Kutipan Teks
━━━

Jakarta, Nalar.ID – Penyandang gangguan kejiwaan merupakan bagian dari kelompok masyarakat disabilitas. Ini tertuang jelas dalam Undang Undang (UU) Nomor 19 Tahun 2011 tentang Penyandang Disabilitas, dan UU Nomor 8 Tahun 2016 tentang Penyandang Disabilitas dan Konvensi PBB tentang Hak-Hak Penyandang disabilitas (Convention on the Rights of Person with Disability/CRPD) yang diratifikasi Indonesia.
“Karena penyandang gangguan kejiwaan (disabilitas mental) dapat jaminan penuh atas hak-haknya. Ini sesuai Pasal CRPD dan UU Nomor 8 tentang Penyandang Disabilitas,” kata Ketua Perhimpunan Jiwa Sehat Indonesia, Yeni Rosa Damayanti, dalam diskusi di media center Gedung Bawaslu (Badan Pengawas Pemilu), Jakarta Pusat, Sabtu (24/11).
Senada dengan Perhimpunan Jiwa Sehat Indonesia, Persatuan Penyandang Disabilitas Indonesia, dan Koalisi Nasional Organisasi Disabilitas, menegaskan, salah satu hak penyandang ini adalah berpartisipasi dalam kehidupan politik. Koalisi ini mendukung kebijakan Komisi Pemilihan Umum (KPU) yang mendaftarkan penyandang disabilitas sebagai pemilih Pemilu 2019.
Dari diskusi tersebut, setidaknya, ada lima alasan mengapa penyandang disabilitas harus memiliki hak memilih.
Medis
Seorang pemilih tak ditentukan oleh diagnosis atau gejala penderita. Melainkan dari kemampuan kognitif (berpikir). Seperti penderita bipolar, skizofrenia, atau depresi berat, tak otomatis hilang kapasitas menentukan pilihan. Memang, penyandang disabilitas mental dengan disfungsi kognitif berat memengaruhi kemampuan kapasitas. Tapi, kata Yeni, fungsi kognitif tetap bisa ditingkatkan dengan pembelajaran dan pelatihan.
Historis
Larangan hak memilih penyandang ini tak sesuai perkembangan HAM secara internasional. Perkembangan HAM internasional, cenderung menjamin hak politik penyandang disabilitas. Termasuk penyandang disabilitas mental.
Tahun 1966, hak memilih dalam ICCPR (konvensi hak sipil dan politik) masih leluasa dibatasi. Tahun itu, hak memilih dibatasi tapi dilakukan ketat, yaitu dengan kriteria obyektif dan logis. Baru, tahun 2006, Konvensi Hak-Hak Penyandang Disabilitas, mengubah sifat batasan atau penggantian, jadi dukungan dalam pemenuhan hak penyandang disabilitas.

━━━

Data
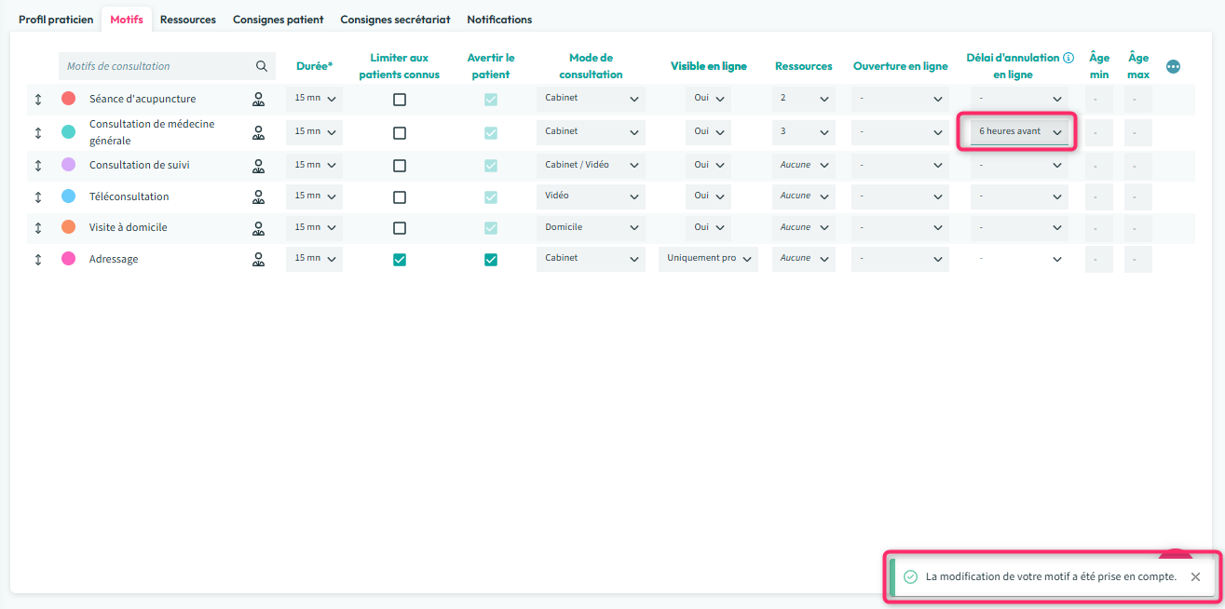Open the Consignes secrétariat tab

tap(395, 20)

━━━

Tugas
1. Tuliskan kembali bagian kutipan teks mulai dari "Senada dengan Perhimpunan" sampai dengan "pemilih Pemilu 2019.".
2. Berdasarkan kutipan teks, mengapa penderita bipolar, skizofrenia, atau depresi berat tidak otomatis kehilangan kapasitas menentukan pilihan? Jawablah dalam satu hingga tiga kalimat.
3. Jawablah pertanyaan berikut berdasarkan kutipan teks.
(a) Siapa Ketua Perhimpunan Jiwa Sehat Indonesia?
(b) Berapa alasan yang disebutkan mengenai keharusan penyandang disabilitas memiliki hak memilih?
(c) Pada tahun berapa Konvensi Hak-Hak Penyandang Disabilitas mengubah sifat batasan atau penggantian menjadi dukungan?
Data di atas tidak diperlukan untuk pengerjaan ini.

Kunci Jawaban
1.
Senada dengan Perhimpunan Jiwa Sehat Indonesia, Persatuan Penyandang Disabilitas Indonesia, dan Koalisi Nasional Organisasi Disabilitas, menegaskan, salah satu hak penyandang ini adalah berpartisipasi dalam kehidupan politik. Koalisi ini mendukung kebijakan Komisi Pemilihan Umum (KPU) yang mendaftarkan penyandang disabilitas sebagai pemilih Pemilu 2019.

2. Seorang pemilih tidak ditentukan oleh diagnosis atau gejala penderita, melainkan oleh kemampuan kognitif (berpikir). Menurut Yeni, fungsi kognitif tetap bisa ditingkatkan dengan pembelajaran dan pelatihan.

3.
(a) Yeni Rosa Damayanti
(b) Setidaknya lima alasan
(c) Tahun 2006